The European Central Bank unexpectedly cut the benchmark interest rate by 10 basis points to 0.05 per cent and the deposit rate to minus 0.2 per cent. The ECB also signalled at least €700 billion worth of fresh aid, committing to buying mortgage backed securities and easing funding conditions for regional banks.

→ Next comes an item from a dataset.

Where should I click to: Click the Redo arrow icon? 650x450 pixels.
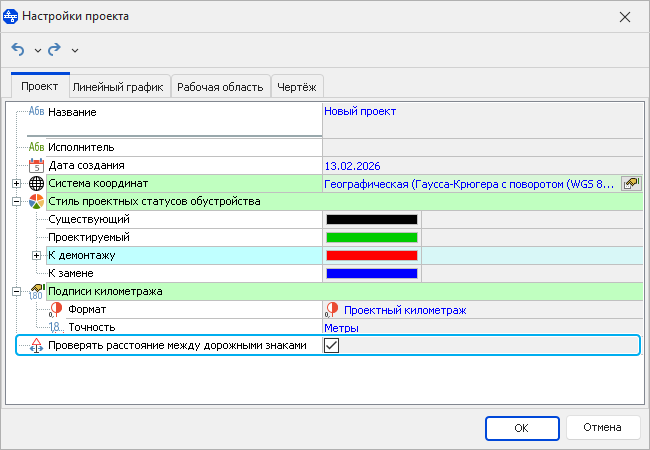(55, 49)
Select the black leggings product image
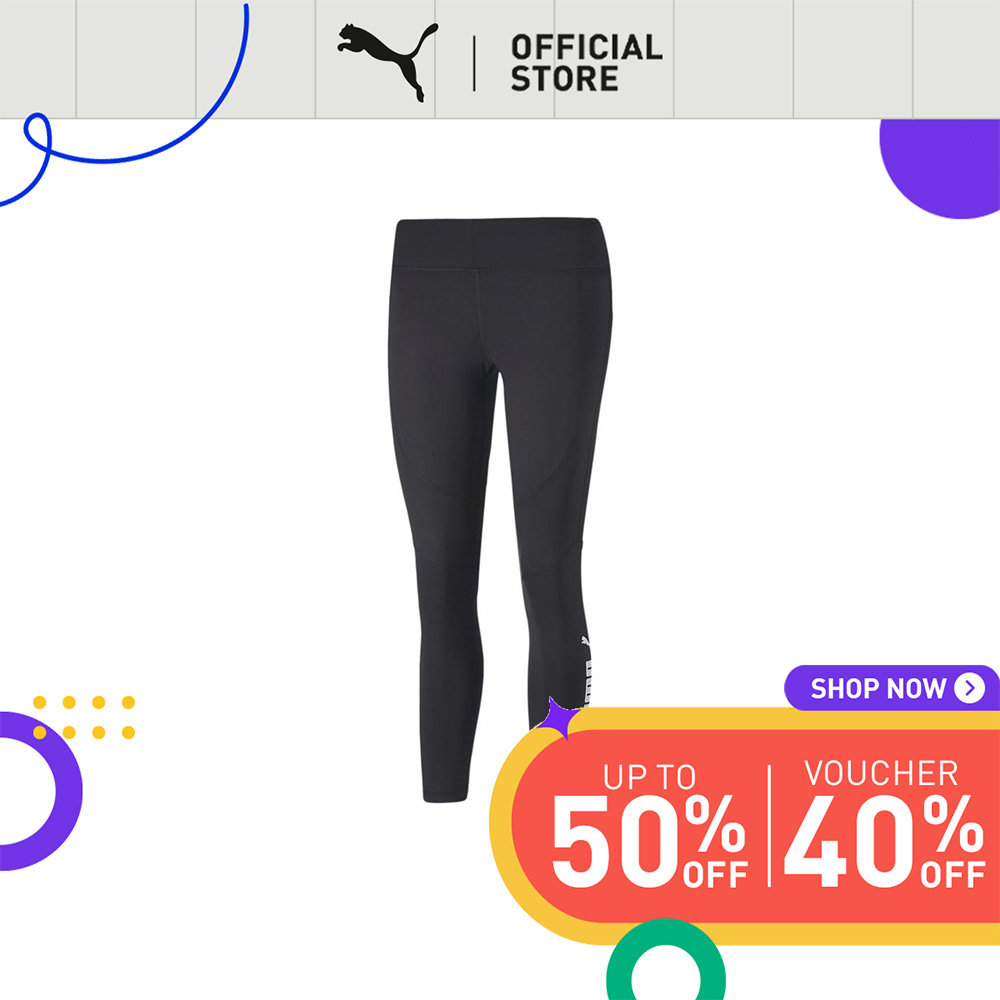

European shares rose on Thursday, with the benchmark FTSEurofirst 300 lifting to a six-year high as the additional stimulus by the ECB supported sentiment. Trading volumes were 40 per cent higher than the daily average for the past three months. The rally was broad-based with all sectors higher led by the financial sector. The FTSEurofirst 300 index rose by 1.1 per cent with the German Dax up 1 per cent while the UK FTSE rose by 0.1 per cent. Australia's major miners were mixed in London trade with shares in BHP Billiton up by 0.7 per cent while Rio Tinto fell by 0.4 per cent.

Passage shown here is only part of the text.